Como escaparei, a não ser que tenhais novo nascimento? Porque estais agora mortos em delitos e pecados. Dizerdes, pois, que não podemos nascer de novo, que não há novo nascimento a não ser pelo batismo, é confirmardes vossa alma na condenação e vos entregardes ao inferno, sem defesa e sem esperança. E talvez alguém pense que isso seja justo e direito. No seu zelo pelo Senhor dos Exércitos, talvez venham a dizer: “Sim, cortai os pecadores, os amalequitas! Sejam esses gibeonitas totalmente destruídos! Eles não merecem outra coisa!” Não; nem eu, nem vós. Meu merecimento, como o vosso e como o desses antigos pecadores, só dão direito ao inferno; e é pela pura misericórdia, pela livre e imerecida misericórdia, que não nos encontramos agora no fogo inextinguível. Direis: “Mas fomos lavados”; nascemos outra vez “da água e do Espírito”. Assim o foram eles: isto, entretanto, não impede de modo nenhum que estejam agora na mesma condição em que eles se encontram. Não sabeis que “aquilo que é altamente estimado pelos homens é abominação à vista de Deus?” Voltai-vos, “santos do mundo”, vós que sois honrados pelos homens, e vede quem dentre vós será o que atire a primeira pedra sobre eles, sobre os que não são dignos de viver na terra, sobre as meretrizes vulgares os adúlteros e os homicidas. Somente aprendei primeiro o que significa: “aquele que odeia a seu irmão é homicida” (1 Jo 3.15). “Aquele que olha para uma mulher para a cobiçar, já no seu coração adulterou com ela” (Mt 5.28). “Vós, adúlteros e adúlteras, não sabeis que a amizade do mundo é inimizade para com Deus?” (Tg 4.4).
“Em verdade, em verdade vos digo”: deveis também “nascer de novo”. Se vós também “não nascestes outra vez, não vereis o reino de Deus”. Não vos arrimes no caniço frágil que é o vosso novo nascimento pelo batismo.
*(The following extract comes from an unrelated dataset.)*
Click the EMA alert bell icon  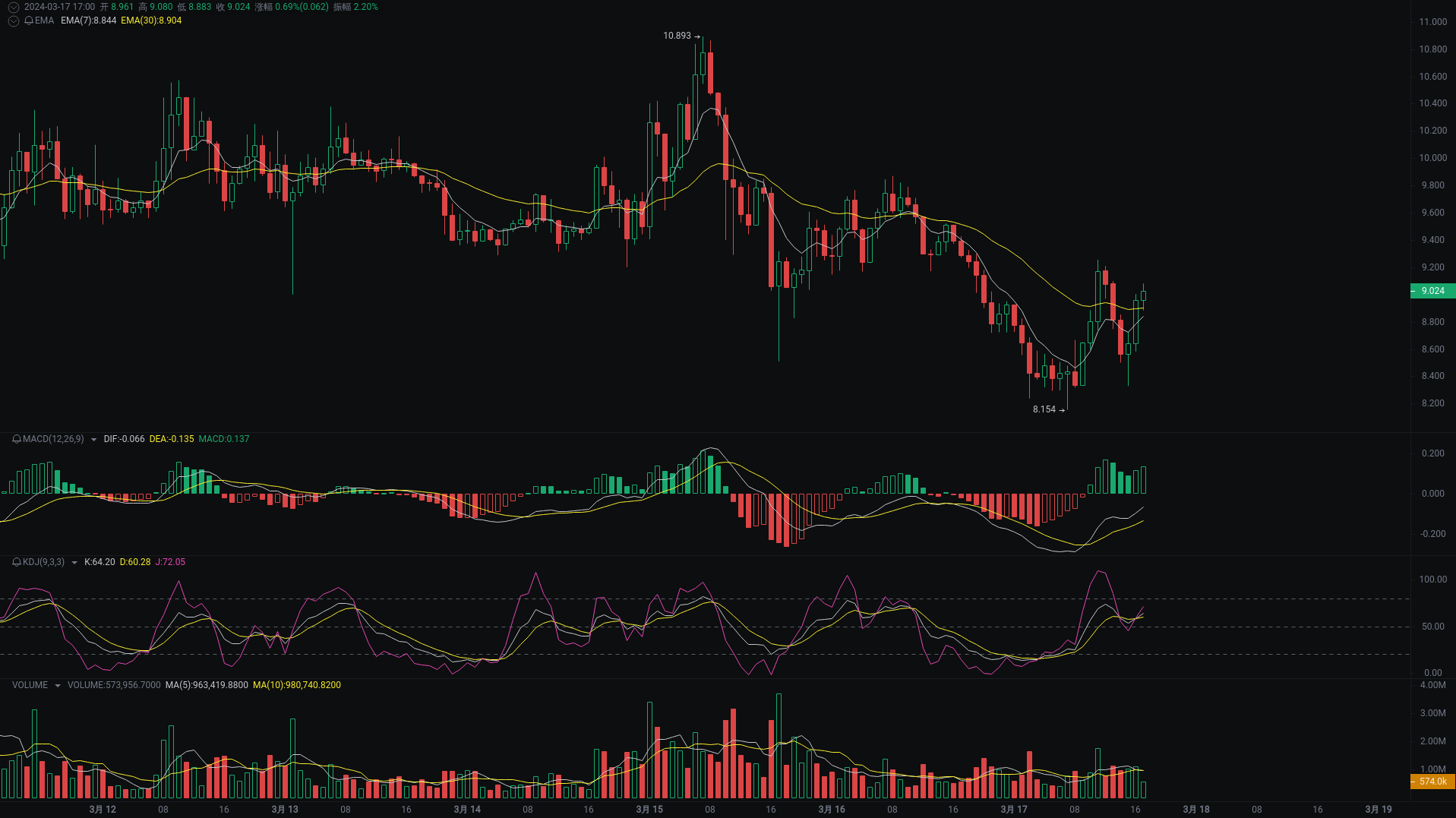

Quem contesta que vos fizestes então filhos de Deus e herdeiros do reino dos céus? Mas, não obstante isto, sois agora filhos do diabo. Por isso deveis nascer de novo. E não ponha Satanás em vosso coração e cavilosidade de uma palavra, quando os fatos são claros. Ouvistes quais são os sinais característicos dos filhos de Deus: todos vós que os não tendes em vossas almas, quer tenhais sido batizados ou não, tendes a necessidade de os receber, ou perecereis, sem dúvida alguma, para sempre. Se fostes batizados, vossa única esperança é esta: os que se tornaram filhos de Deus pelo batismo, mas são agora filhos do diabo, podem ainda receber “o poder de se tornem filhos de Deus”, recebendo outra vez aquilo que perderam, ou seja, o “Espírito de adoção, clamando em seus corações: Abba, Pai!” Amém, Senhor Jesus! Possa todo aquele que outra vez preparou o coração para buscar a tua face, receber de novo o Espírito de adoção e clamar: “Abba, Pai!” Torne-se ele filho de Deus, conhecendo e sentindo que tem “redenção em teu sangue e o perdão dos pecados” e que “não pode cometer pecado, porque é nascido de Deus”. Seja o tal “gerado de novo para uma viva esperança”, de modo que “se purifique a si mesmo como tu és puro”; e “porque é filho”, descanse sobre ele o Espírito de amor e de glória, purificando-o de “toda imperfeição da carne e do espírito” e ensinando-lhe a “aperfeiçoar-se na santidade pelo temor de Deus!”. John Wesley (1703-1791) – Foi um pastor metodista e teólogo cristão britânico. Foi o líder e precursor do movimento metodista ocorrido na Inglaterra no século XVIII. Nasceu em Epworth, na Inglaterra, no dia 17 de junho de 1703. Filho de um sacerdote anglicano foi o décimo quinto filho de uma família de dezenove irmãos. Estudou durante seis anos na escola de Charterhouse, em Londres. Em 1720 foi para a Christ Church College, em Oxford. Em 1726 foi eleito membro da Lincoln College. Foi ordenado diácono para o Ministério Anglicano, e passou a acompanhar seu pai na direção da Igreja Anglicana. Faleceu em Londres, Inglaterra, no dia 02 de março de 1791.